■ Records:
◆ ◆ ◆

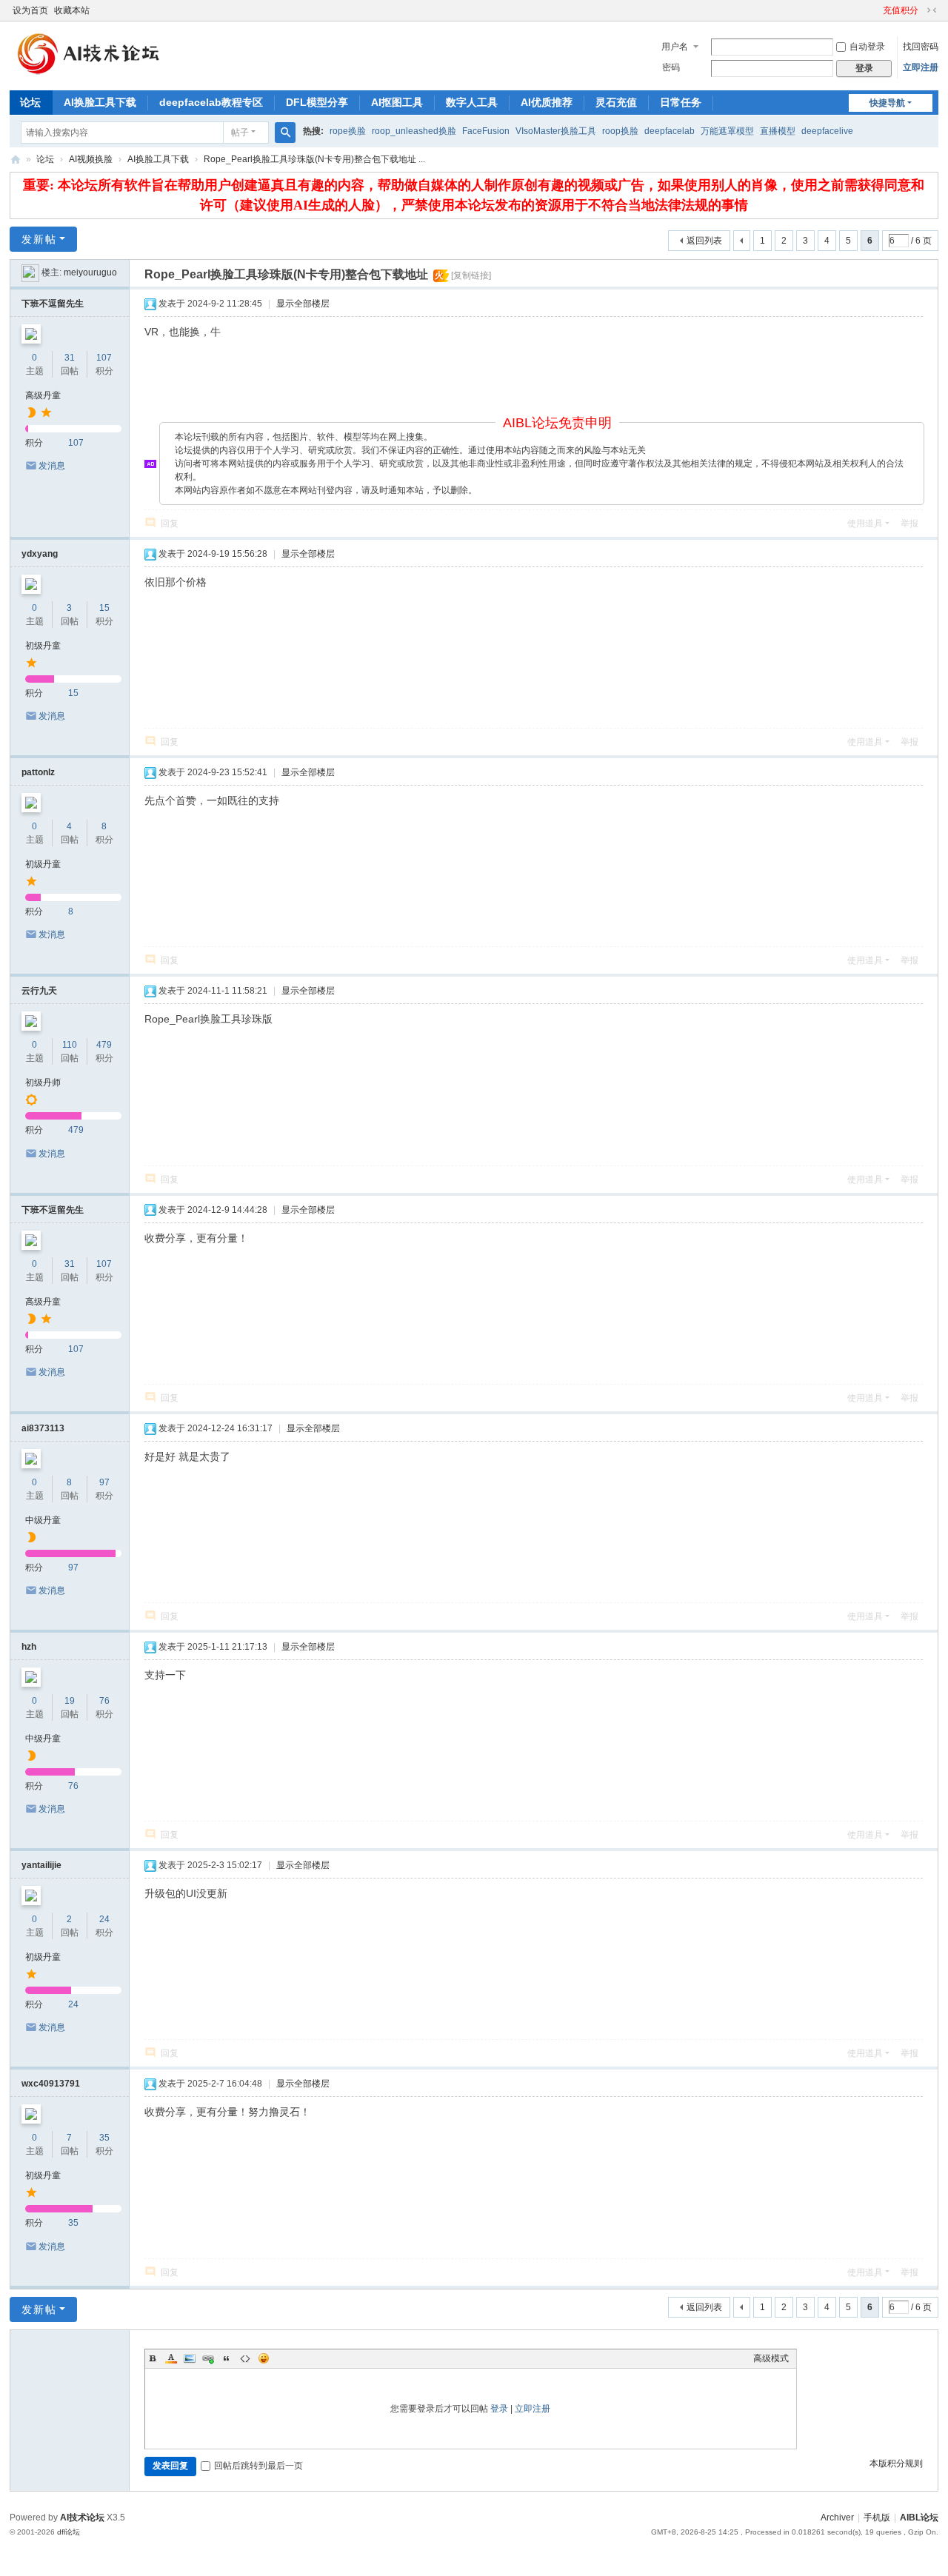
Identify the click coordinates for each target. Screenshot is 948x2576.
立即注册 (920, 67)
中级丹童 (43, 1520)
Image (189, 2358)
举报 (909, 523)
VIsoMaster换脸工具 (555, 131)
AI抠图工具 (397, 102)
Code (245, 2358)
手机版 (877, 2517)
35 (104, 2137)
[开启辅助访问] (876, 10)
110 (69, 1045)
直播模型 (777, 131)
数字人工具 (472, 102)
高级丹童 (43, 395)
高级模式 (771, 2358)
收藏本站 (72, 10)
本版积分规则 (896, 2463)
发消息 (52, 466)
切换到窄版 (931, 10)
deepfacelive (827, 131)
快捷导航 (887, 103)
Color (171, 2358)
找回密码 (920, 46)
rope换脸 (348, 131)
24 (104, 1919)
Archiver (837, 2517)
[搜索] (285, 132)
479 (104, 1045)
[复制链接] (471, 275)
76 (104, 1701)
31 (69, 357)
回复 (169, 523)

◆ ◆ ◆

■ Exercise instructions: The expected output is the full material above, word for word, without pictures.

■ Task answer:
Identify the click coordinates for each target. Screenshot is 948x2576.
立即注册 (920, 67)
中级丹童 (43, 1520)
Image (189, 2358)
举报 (909, 523)
VIsoMaster换脸工具 (555, 131)
AI抠图工具 (397, 102)
Code (245, 2358)
手机版 (877, 2517)
35 (104, 2137)
[开启辅助访问] (876, 10)
110 (69, 1045)
直播模型 (777, 131)
数字人工具 (472, 102)
高级丹童 (43, 395)
高级模式 (771, 2358)
收藏本站 (72, 10)
本版积分规则 (896, 2463)
发消息 (52, 466)
切换到窄版 (931, 10)
deepfacelive (827, 131)
快捷导航 (887, 103)
Color (171, 2358)
找回密码 (920, 46)
rope换脸 (348, 131)
24 (104, 1919)
Archiver (837, 2517)
[搜索] (285, 132)
479 (104, 1045)
[复制链接] (471, 275)
76 (104, 1701)
31 (69, 357)
回复 (169, 523)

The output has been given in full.